When i said elitist i was meaning with regards to your attitude towards the arguement,everyone knows how much you contribute to the sport on many levels,theres no taking away from that and its fully aknowledged,yes this topic does hit a raw nerve and you are getting the brunt of shooting the messanger unfortunately,but in your shoes,with the respect people have for you,i would have said nothing on the subject than say anything at all.



Greyphantom said:


> Weeman I think the investment he is on about is the funding of the trips to the arnold (and possibly others) that is happening for a *very few members*...


theres the key words there mate,'very few members' so basically it feels like the UKBFF are saying we will look after the top minority and stuff all the rest of the competitors,its their fault for not being good enough?



GBLiz said:


> i appreciate that James and james are simply the messengers in all this- at least we have a form of communication with the UKBFF now..
> 
> but i think this latest step is a real shame, it will scare people off from doing ukbff qualifiers IMO.
> 
> ...


This was unbelievable,i was also told earlier in the year that had i qualified for the UKBFF finals that even tho i was going to go on and do the NABBA brits i would still have been fine to go on to the UKBFF finals,when in actual fact it was nothing of the sort,obviously in the end i didnt qualify anyway but it grated me to see this happen to friends on the day of the UKBFF show,people knew better beforehand quite clearly and could have prevented these two girls from wasting their time dieting,all the expense etc.

Its a disgrace.


----------



## Zara-Leoni (Mar 12, 2007)

supercell said:


> Thats what I said Paul, not everyone aspires to be a pro bodybuilder, which is why they have the choice to compete with other feds like NABBA.
> 
> J


So basically what you're saying here is if you don't aspire to be a pro or know you don't stand a chance in hell of every being one, fck off and compete elsewhere cos we don't need you?

Sorry to be so blunt but thats how that sounds mate. Its actually quite offensive and very "them and us" as if the rest of us aren't good enough and you dont need our money or support....



supercell said:


> This has obviously and perhaps understandably hit a nerve with a lot of people. *Like I said, if people dont agree with the rules then you can vote with their feet and not attend/support or even compete in UKBFF shows.*


as above.....



supercell said:


> However, when nearly every UKBFF show is a sell out and competitor numbers are 60+, it dosen't seem to be having a lot of impact on people and their opinions on the federation.

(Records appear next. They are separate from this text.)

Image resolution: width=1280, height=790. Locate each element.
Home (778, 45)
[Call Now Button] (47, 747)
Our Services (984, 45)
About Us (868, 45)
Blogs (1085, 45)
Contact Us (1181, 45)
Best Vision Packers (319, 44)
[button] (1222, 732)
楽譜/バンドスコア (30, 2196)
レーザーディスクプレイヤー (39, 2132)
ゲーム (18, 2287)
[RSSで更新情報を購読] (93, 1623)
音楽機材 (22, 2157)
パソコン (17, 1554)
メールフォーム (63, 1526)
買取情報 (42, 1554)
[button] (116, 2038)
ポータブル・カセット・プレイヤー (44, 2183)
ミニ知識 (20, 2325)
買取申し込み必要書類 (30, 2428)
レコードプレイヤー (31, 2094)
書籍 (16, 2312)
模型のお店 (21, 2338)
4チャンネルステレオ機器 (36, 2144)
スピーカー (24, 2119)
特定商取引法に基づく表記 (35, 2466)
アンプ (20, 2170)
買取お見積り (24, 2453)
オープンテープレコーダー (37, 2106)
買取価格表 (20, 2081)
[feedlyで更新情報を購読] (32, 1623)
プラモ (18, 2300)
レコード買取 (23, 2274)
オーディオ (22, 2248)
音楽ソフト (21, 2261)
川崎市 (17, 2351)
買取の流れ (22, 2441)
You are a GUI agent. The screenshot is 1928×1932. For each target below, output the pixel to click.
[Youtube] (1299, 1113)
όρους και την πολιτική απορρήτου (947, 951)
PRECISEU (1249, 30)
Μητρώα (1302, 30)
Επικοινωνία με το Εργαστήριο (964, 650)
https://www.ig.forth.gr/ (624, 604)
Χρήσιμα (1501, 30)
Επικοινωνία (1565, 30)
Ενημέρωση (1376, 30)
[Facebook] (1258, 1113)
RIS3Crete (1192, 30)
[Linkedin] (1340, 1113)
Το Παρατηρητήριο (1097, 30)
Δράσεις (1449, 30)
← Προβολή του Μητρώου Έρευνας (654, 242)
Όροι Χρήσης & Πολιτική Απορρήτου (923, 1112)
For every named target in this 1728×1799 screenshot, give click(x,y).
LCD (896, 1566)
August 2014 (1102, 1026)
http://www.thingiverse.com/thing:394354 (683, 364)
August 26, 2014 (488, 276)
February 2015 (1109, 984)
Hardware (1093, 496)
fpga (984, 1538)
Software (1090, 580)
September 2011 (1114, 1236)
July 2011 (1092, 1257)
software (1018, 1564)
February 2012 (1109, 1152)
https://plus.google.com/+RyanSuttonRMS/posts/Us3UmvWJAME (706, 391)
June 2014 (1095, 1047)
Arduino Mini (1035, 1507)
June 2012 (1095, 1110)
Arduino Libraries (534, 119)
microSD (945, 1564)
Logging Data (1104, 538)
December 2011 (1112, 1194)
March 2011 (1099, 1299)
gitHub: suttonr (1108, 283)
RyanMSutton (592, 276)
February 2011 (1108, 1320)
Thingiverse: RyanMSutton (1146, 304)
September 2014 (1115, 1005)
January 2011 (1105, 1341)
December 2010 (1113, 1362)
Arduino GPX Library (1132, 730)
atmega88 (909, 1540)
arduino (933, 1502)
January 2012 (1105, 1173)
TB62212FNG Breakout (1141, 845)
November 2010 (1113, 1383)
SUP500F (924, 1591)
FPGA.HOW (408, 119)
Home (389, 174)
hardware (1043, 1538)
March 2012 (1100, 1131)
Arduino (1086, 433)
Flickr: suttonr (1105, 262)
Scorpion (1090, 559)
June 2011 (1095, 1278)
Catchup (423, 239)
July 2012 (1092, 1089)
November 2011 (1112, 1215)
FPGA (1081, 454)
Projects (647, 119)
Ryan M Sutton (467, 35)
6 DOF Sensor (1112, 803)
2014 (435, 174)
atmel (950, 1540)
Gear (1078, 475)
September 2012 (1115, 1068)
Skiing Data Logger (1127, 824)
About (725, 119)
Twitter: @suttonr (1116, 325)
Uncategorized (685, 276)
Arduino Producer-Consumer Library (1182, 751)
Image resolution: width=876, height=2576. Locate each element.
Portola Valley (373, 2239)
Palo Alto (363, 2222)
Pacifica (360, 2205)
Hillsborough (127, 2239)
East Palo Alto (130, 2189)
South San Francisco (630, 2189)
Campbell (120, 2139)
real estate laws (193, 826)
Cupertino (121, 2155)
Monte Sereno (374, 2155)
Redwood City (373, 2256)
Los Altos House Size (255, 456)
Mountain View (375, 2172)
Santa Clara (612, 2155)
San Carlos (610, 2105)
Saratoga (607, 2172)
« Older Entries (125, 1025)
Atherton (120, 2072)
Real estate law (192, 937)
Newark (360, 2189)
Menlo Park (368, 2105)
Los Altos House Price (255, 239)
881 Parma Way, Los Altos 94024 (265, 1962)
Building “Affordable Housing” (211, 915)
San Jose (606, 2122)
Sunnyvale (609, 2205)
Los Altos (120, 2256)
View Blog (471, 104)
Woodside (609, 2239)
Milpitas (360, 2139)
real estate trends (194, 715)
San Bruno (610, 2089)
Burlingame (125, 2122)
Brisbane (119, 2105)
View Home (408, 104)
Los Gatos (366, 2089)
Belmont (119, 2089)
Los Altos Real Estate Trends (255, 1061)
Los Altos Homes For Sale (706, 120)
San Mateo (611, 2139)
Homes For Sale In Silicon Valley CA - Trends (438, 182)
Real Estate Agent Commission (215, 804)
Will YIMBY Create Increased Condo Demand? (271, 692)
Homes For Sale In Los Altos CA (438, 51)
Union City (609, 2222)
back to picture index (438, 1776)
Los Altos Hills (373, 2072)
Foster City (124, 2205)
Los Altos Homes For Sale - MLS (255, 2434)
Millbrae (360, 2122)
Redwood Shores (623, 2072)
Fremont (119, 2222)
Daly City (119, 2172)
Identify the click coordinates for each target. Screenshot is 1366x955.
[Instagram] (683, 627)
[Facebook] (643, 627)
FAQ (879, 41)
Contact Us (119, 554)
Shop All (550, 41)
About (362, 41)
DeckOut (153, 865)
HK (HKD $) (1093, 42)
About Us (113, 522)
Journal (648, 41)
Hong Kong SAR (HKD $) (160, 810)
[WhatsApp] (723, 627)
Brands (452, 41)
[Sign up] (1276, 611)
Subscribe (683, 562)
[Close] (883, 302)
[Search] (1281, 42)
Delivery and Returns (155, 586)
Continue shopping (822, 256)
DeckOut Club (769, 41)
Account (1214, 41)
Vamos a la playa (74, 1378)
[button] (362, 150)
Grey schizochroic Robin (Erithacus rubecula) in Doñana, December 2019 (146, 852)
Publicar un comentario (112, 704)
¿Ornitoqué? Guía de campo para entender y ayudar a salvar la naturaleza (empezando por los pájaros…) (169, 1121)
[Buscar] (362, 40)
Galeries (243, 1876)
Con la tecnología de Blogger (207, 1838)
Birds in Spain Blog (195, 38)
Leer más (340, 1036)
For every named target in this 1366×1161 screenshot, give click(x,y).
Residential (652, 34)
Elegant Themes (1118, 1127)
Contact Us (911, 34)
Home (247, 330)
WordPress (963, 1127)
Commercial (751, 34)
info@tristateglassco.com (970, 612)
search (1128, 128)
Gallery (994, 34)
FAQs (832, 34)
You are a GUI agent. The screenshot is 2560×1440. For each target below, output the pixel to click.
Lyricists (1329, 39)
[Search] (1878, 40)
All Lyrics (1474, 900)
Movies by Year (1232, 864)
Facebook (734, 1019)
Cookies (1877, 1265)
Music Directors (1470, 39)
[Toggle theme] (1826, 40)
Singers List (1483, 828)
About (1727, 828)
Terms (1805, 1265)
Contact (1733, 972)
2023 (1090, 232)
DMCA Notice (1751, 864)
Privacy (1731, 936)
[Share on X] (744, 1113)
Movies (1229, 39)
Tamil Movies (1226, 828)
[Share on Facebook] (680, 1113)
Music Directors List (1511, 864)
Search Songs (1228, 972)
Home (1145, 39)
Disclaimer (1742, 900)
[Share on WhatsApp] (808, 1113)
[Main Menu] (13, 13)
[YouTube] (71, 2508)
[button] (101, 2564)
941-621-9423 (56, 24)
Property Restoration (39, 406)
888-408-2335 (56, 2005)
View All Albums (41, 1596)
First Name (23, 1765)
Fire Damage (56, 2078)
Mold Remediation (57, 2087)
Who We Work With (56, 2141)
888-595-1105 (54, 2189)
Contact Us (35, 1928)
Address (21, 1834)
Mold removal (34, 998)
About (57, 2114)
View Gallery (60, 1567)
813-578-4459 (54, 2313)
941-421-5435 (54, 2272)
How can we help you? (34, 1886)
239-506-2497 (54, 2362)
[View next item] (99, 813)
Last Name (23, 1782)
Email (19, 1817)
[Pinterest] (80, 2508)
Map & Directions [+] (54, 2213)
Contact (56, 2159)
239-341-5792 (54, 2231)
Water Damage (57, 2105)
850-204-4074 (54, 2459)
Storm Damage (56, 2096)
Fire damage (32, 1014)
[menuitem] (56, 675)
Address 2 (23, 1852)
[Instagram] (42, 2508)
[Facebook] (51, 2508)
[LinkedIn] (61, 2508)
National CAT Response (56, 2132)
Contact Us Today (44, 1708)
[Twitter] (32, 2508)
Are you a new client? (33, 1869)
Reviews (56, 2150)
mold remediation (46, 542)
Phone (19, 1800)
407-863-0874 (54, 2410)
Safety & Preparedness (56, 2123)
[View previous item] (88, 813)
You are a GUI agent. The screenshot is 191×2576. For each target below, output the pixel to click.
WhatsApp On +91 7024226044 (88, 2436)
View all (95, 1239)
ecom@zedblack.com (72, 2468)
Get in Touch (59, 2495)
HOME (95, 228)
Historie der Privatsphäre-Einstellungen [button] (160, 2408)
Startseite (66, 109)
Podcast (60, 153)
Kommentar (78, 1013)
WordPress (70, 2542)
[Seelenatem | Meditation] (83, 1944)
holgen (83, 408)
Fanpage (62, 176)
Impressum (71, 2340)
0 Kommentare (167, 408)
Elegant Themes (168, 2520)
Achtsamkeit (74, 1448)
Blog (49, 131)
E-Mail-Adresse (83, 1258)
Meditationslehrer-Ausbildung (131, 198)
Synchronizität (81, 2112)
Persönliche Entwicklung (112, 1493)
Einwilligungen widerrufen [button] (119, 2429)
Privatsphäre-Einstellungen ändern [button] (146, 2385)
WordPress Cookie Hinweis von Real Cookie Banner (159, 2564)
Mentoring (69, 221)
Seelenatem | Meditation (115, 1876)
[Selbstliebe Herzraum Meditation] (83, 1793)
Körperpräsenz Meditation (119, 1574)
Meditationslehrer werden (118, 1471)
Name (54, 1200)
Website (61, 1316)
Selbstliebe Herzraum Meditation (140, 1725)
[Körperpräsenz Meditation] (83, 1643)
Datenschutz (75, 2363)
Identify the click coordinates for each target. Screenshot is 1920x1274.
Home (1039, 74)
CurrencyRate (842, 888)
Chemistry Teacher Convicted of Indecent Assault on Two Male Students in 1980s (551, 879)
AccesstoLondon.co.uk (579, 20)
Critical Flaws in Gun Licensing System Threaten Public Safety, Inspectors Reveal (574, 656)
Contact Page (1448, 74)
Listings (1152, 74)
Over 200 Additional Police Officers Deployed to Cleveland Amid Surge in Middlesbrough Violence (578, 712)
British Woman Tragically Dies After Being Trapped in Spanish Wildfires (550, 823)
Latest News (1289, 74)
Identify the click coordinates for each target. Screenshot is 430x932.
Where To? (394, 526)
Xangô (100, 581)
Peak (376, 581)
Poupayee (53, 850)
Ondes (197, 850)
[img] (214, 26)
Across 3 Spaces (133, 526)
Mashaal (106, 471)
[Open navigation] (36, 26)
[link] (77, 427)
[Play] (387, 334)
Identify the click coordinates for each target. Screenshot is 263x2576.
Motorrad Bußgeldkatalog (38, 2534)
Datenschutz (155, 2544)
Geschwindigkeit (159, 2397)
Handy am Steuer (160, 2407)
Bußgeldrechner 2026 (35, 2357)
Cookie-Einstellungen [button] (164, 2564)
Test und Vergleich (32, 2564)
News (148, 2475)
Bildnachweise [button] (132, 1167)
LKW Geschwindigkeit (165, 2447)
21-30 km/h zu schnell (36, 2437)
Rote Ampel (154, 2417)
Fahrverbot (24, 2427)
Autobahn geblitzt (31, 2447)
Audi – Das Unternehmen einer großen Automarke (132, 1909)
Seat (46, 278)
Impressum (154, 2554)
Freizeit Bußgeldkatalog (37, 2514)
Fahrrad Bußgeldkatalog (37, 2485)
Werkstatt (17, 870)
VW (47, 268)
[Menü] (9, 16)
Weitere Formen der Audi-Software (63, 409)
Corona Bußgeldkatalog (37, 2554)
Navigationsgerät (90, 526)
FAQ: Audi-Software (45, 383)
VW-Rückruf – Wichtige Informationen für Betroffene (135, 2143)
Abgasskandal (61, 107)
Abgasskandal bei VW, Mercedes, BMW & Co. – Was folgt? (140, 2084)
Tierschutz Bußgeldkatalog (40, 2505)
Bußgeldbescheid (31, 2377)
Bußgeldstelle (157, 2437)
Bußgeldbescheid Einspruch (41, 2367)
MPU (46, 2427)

Yeah well wait and see what entries are like next year then lol....



supercell said:


> Investing in athletes is important. *They want athletes that can be ambassadors for the UKBFF and IFBB abroad,* not only when competing but also as spokes people representing the federation at home and abroad.
> 
> Having athletes jumping ship is not something they want and understandably so. This is why investment in athletes should be protected to some degree by the federation doing the investing.
> 
> J


Again sounds elitist. They want to remember where the bulk of their money is coming from.....


----------



## GBLiz (Jul 9, 2004)

big_jim_87 said:


> good point and i agree. if you want to comp in the ukbff then this is the rule end of, if you dnt like it then dnt compn in the ukbff?


exactly, so the ukbff will be losing people and thats a shame .

some people dont want to do the finals, they just want to do their local shows!

the only people that will forsake ALL other local shows etc, will be the very elite few singlemindedly going for a pro card.....

fair enough , make a decision which federation finals you want to do.....but the consequences shouldnt last 2 years....


----------



## Ex-SRD (Sep 9, 2008)

weeman said:


> Also for the likes of us north of the border,there are only 3 shows in our season,one is an independant,one is NABBA and the other is UKBFF,i'm sorry but as an athlete who has sacrificed his time,money,social life and everything else prepping entails then i feel i am entitled to as much showtime as possible and not have some overbearing organisation telling me who i can and can't compete with.


Hi Weeman

Thanks for your comments, I will feed them back.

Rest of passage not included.